I just want to eat it all away...

I'm upset.

My sister called me today and asked me to loan her $1,000. She had fallen behind on bills and needed the money as a bridge until she could get caught up. There was only one condition: I couldn't tell her husband about the loan.

Ok. I don't loan people money. I don't ever want money to come between me and someone I love. If we were going to help it was going to be a gift.

After much discussion with my husband, we decided to give her the money on one condition: she tells her husband about the gift.

She declined our offer of assistance.

This entire situation saddens me for so many reasons.

1 - My sister is hurting. I want her to stop hurting, but if I have to be dishonest to do so, I'm not interested. However, it's still really upsetting that she's hurting.

2 - My sister can't be honest with her husband. I would NEVER hide something like this from my husband. If I'm in a pinch (due to circumstance or my own actions), I KNOW I can call on him for help without the fear of his judgement. I'm human and I make mistakes and that's ok with him. He's also human and makes mistakes and that's ok with me. It's upsetting that my sister feels she has to shoulder the knowledge of this financial burden alone.

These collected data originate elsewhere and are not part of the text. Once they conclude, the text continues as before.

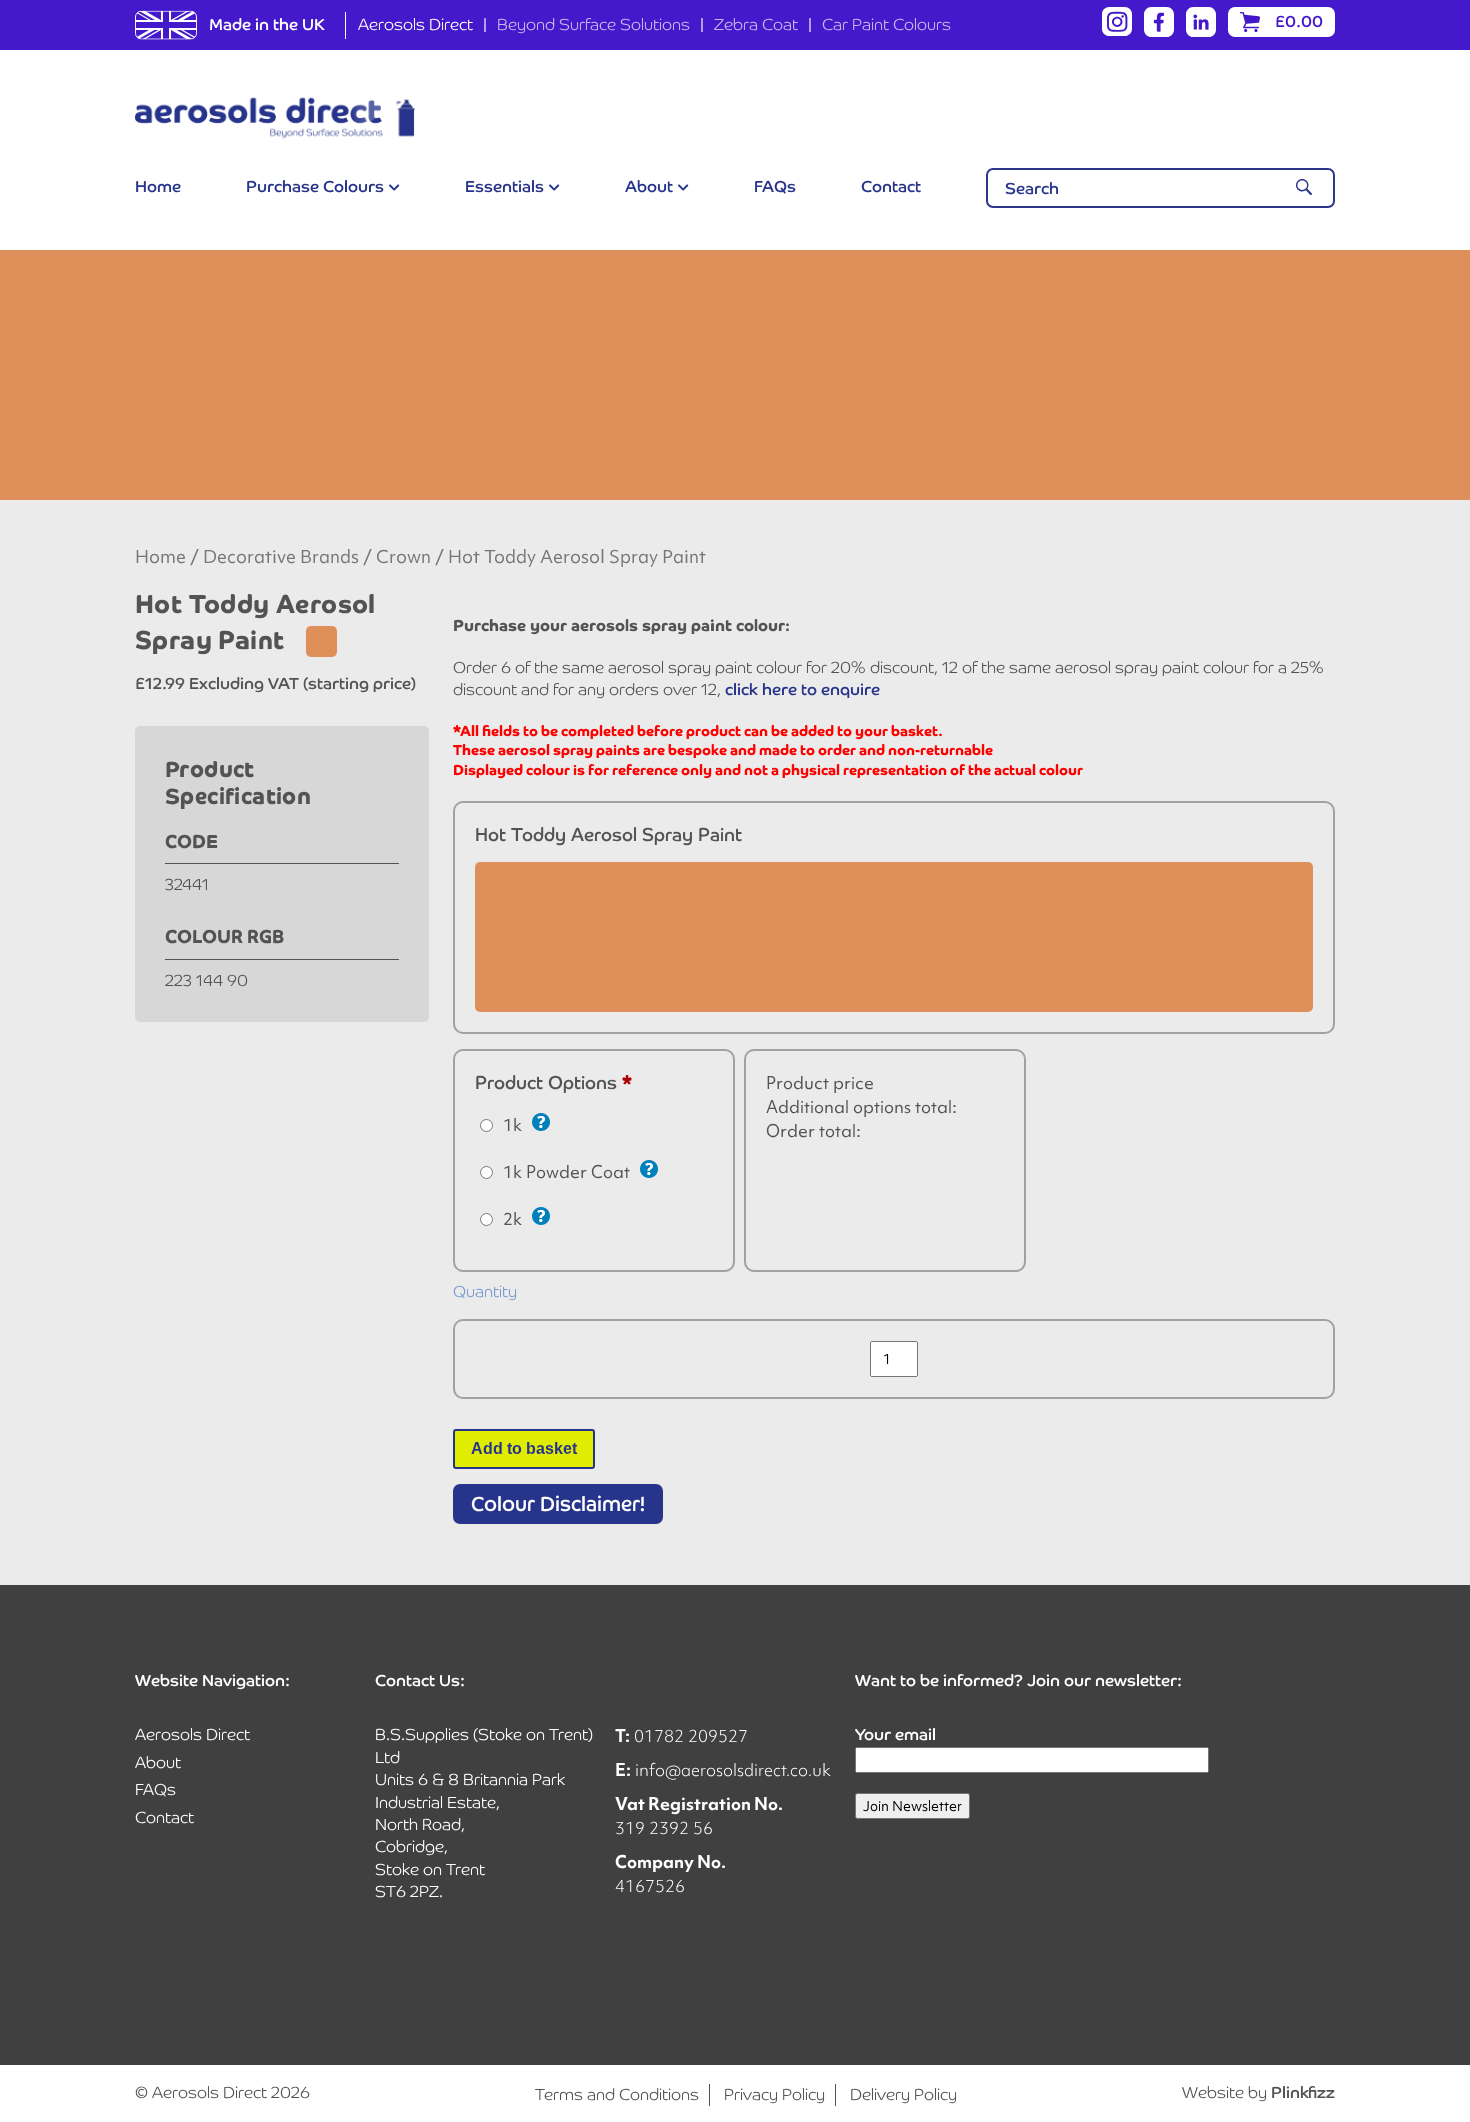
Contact (891, 186)
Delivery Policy (903, 2094)
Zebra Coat (756, 24)
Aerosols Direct (415, 24)
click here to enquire (802, 689)
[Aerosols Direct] (275, 118)
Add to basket (524, 1448)
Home (158, 186)
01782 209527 (691, 1735)
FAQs (775, 186)
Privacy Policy (774, 2094)
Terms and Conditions (617, 2094)
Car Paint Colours (886, 24)
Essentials (504, 186)
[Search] (1304, 188)
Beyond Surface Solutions (593, 24)
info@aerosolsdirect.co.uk (733, 1769)
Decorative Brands (281, 557)
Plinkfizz (1303, 2092)
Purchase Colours (315, 186)
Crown (403, 557)
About (649, 186)
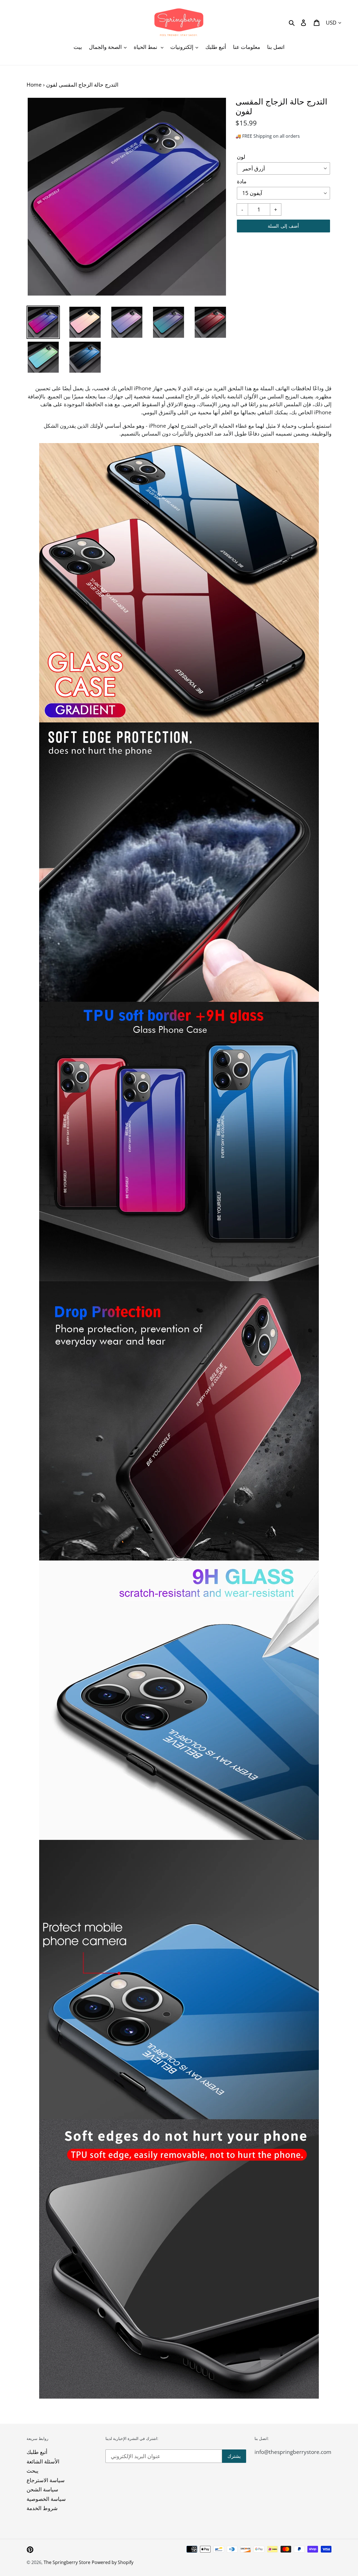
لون (241, 156)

3 - My sister is too proud to let her husband think "she can't handle the finances". I hate that her pride is causing her so much pain.

4 - This is so easily remedied, but she won't take the actions necessary to fix it. If she went to her husband and told him what was going on, they could shoulder this burden as a team. Sure, he might be upset that she waited until ends were nowhere near meeting to tell him, but he'll get over it and then they can move forward together. She's so terrified of his disapproval that she'd rather suffer alone and in silence.

This is so upsetting. I just want to eat all of this sadness away.